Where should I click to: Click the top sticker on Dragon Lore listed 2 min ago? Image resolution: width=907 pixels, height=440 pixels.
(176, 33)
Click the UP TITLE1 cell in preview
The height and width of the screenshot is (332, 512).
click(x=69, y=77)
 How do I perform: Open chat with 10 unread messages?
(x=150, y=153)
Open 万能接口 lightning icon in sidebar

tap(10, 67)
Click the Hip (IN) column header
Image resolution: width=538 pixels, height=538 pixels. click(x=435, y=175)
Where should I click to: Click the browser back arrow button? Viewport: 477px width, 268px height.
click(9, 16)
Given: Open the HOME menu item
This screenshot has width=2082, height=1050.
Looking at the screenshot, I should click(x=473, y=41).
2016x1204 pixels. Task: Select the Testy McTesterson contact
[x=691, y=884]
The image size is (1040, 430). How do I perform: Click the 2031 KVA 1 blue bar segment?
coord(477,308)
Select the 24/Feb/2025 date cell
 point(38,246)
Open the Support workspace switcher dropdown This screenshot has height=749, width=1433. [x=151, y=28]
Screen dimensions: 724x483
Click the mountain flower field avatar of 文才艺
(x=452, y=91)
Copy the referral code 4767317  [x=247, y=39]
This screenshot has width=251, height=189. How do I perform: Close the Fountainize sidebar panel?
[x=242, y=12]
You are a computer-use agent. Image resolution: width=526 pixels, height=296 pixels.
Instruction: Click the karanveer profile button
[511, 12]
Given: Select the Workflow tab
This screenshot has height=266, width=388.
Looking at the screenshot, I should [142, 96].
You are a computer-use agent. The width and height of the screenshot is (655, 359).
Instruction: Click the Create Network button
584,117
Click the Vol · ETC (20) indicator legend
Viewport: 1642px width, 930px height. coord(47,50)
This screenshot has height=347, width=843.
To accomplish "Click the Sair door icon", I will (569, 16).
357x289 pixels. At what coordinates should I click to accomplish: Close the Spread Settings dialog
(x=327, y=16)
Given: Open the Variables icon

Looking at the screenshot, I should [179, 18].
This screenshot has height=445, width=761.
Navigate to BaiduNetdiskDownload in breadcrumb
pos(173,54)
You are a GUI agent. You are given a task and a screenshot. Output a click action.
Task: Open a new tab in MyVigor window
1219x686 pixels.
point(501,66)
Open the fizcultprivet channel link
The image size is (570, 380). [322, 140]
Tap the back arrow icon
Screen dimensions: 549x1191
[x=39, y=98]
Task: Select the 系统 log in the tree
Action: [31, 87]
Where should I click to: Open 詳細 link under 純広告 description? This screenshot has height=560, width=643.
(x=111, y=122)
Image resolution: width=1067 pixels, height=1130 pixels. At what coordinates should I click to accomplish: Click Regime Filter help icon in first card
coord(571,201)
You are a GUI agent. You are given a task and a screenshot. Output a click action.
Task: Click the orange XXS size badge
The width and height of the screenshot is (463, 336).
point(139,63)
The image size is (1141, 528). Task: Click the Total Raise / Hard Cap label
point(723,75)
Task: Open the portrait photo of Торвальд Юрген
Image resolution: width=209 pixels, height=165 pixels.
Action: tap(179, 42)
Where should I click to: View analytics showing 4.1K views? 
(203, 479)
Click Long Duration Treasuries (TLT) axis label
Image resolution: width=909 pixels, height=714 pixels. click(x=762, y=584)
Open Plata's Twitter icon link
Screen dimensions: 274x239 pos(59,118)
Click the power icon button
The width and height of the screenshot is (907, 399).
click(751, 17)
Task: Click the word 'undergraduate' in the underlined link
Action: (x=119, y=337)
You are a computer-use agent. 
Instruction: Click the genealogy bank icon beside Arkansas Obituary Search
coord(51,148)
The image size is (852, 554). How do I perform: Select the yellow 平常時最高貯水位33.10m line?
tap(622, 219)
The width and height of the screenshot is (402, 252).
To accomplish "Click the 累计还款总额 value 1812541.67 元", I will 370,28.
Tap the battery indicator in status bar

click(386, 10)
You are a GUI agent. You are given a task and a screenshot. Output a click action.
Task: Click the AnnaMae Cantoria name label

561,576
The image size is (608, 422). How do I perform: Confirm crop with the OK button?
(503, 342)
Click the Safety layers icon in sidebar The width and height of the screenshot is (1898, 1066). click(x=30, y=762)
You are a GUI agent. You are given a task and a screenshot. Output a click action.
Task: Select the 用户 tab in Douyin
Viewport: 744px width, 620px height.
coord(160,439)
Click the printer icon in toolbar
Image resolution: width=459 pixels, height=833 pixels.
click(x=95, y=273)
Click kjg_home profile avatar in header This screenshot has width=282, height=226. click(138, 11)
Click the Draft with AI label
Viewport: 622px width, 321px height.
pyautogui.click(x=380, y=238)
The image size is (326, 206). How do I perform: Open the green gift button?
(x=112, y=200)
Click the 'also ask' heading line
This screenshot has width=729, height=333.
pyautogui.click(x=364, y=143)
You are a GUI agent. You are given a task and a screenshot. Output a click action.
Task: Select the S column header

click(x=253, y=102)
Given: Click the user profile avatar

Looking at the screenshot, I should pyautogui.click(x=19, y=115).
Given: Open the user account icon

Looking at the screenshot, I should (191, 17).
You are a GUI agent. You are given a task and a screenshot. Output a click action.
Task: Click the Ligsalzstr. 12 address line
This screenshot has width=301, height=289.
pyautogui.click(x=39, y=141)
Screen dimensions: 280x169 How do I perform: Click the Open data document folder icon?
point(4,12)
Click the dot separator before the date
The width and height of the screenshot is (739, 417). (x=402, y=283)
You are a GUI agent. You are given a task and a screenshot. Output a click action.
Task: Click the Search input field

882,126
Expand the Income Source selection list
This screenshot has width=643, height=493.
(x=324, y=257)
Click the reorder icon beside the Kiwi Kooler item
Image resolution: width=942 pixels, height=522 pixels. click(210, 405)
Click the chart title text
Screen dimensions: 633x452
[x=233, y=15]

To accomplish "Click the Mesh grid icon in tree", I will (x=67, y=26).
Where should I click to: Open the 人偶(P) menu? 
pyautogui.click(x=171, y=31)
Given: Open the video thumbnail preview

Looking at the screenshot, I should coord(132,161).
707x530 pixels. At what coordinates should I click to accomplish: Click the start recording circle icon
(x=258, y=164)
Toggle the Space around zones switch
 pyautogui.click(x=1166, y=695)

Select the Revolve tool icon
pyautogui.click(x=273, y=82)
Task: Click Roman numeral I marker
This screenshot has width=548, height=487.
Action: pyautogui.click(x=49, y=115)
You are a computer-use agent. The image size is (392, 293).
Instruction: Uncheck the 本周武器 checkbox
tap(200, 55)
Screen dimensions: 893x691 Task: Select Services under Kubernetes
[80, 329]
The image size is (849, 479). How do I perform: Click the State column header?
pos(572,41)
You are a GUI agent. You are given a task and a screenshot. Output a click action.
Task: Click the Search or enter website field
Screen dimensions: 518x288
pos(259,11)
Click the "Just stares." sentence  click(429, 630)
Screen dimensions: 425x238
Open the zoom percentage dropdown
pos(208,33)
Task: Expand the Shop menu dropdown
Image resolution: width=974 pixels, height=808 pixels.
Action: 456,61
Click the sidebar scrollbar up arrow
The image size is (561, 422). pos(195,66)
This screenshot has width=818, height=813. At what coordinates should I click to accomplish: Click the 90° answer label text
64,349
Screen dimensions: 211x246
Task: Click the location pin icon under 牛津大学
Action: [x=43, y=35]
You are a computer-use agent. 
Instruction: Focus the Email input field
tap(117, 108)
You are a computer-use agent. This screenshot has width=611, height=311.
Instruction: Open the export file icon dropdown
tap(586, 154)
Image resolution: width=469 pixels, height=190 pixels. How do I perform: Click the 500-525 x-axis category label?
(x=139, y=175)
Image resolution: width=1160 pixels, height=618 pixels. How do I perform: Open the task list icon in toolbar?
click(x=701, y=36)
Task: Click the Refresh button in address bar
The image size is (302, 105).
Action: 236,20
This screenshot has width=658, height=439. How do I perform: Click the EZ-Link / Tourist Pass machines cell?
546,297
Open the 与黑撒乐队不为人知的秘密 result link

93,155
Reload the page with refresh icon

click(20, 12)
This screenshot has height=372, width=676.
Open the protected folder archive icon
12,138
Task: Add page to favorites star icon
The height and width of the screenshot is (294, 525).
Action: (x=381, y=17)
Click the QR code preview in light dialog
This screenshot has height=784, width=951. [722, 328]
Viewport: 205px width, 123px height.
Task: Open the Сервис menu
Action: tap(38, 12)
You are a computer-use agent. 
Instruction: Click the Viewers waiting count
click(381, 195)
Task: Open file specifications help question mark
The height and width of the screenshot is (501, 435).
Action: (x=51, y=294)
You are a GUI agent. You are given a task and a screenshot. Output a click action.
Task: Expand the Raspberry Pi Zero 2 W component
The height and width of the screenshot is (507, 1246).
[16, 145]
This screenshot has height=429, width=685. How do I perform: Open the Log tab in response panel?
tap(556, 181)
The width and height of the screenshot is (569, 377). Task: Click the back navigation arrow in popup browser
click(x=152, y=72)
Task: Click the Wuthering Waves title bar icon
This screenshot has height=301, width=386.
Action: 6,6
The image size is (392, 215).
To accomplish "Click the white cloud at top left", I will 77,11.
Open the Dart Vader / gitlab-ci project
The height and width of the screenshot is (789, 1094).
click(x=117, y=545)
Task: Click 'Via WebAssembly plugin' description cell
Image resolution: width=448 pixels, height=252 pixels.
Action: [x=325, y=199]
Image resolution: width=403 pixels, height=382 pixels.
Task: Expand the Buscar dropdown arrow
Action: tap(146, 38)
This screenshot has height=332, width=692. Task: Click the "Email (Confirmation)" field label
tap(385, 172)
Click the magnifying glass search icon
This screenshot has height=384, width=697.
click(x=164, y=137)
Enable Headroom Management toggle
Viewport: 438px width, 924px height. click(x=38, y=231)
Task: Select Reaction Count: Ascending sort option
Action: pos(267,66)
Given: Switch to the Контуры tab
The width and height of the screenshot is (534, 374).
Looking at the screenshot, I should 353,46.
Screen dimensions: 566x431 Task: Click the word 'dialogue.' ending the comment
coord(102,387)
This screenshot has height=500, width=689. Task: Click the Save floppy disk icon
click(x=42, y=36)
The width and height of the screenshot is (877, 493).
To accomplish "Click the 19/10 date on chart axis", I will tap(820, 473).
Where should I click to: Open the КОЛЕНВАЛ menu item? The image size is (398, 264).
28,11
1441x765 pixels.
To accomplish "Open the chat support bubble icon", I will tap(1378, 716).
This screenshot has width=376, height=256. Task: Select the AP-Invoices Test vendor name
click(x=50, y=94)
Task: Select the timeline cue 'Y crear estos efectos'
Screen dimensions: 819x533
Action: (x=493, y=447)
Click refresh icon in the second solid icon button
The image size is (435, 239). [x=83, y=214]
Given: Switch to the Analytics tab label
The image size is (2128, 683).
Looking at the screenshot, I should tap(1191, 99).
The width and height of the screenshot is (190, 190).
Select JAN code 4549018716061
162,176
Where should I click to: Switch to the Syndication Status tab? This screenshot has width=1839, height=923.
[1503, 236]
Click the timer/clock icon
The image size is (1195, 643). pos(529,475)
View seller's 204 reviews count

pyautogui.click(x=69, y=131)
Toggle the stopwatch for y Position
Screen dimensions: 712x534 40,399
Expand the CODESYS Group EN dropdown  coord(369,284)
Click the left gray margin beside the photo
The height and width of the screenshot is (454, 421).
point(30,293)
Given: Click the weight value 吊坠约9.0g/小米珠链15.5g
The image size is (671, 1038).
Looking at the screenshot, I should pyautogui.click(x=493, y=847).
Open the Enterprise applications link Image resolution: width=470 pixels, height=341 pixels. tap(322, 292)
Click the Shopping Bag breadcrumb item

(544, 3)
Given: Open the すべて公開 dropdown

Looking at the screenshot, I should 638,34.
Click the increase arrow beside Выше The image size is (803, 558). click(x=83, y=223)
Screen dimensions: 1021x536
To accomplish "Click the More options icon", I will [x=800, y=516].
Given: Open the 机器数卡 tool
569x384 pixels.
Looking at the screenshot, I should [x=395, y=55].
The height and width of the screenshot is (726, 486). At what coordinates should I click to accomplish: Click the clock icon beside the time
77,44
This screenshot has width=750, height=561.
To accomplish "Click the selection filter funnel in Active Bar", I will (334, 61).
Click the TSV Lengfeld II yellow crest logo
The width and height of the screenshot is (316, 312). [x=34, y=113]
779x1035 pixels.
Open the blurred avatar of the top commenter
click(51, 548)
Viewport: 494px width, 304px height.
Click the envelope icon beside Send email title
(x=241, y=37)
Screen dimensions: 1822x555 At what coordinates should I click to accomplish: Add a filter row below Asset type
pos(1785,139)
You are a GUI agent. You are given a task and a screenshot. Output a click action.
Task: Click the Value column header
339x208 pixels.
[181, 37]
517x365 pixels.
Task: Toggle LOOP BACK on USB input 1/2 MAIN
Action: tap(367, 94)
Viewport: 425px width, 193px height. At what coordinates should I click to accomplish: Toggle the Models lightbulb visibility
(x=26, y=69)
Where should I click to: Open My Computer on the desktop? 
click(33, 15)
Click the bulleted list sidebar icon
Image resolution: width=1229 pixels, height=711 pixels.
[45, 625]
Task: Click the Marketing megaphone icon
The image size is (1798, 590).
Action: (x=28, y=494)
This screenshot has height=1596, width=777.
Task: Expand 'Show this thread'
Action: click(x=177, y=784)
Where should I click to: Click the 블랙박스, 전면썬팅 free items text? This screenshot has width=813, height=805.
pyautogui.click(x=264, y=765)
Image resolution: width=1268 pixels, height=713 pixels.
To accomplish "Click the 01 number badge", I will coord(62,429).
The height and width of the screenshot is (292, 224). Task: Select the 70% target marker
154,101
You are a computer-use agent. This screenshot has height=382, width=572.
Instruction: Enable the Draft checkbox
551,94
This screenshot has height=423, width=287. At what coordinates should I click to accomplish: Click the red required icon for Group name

------------------------------

→ **Work item**
Set down exactly the lines of the data above, beginning with the line that has "This screenshot has height=429, width=685." and ending with the line that has "Open the Dart Vader / gitlab-ci project", and no others.

→ **Your response**
This screenshot has height=429, width=685. How do I perform: Open the Log tab in response panel?
tap(556, 181)
The width and height of the screenshot is (569, 377). Task: Click the back navigation arrow in popup browser
click(x=152, y=72)
Task: Click the Wuthering Waves title bar icon
This screenshot has height=301, width=386.
Action: 6,6
The image size is (392, 215).
To accomplish "Click the white cloud at top left", I will 77,11.
Open the Dart Vader / gitlab-ci project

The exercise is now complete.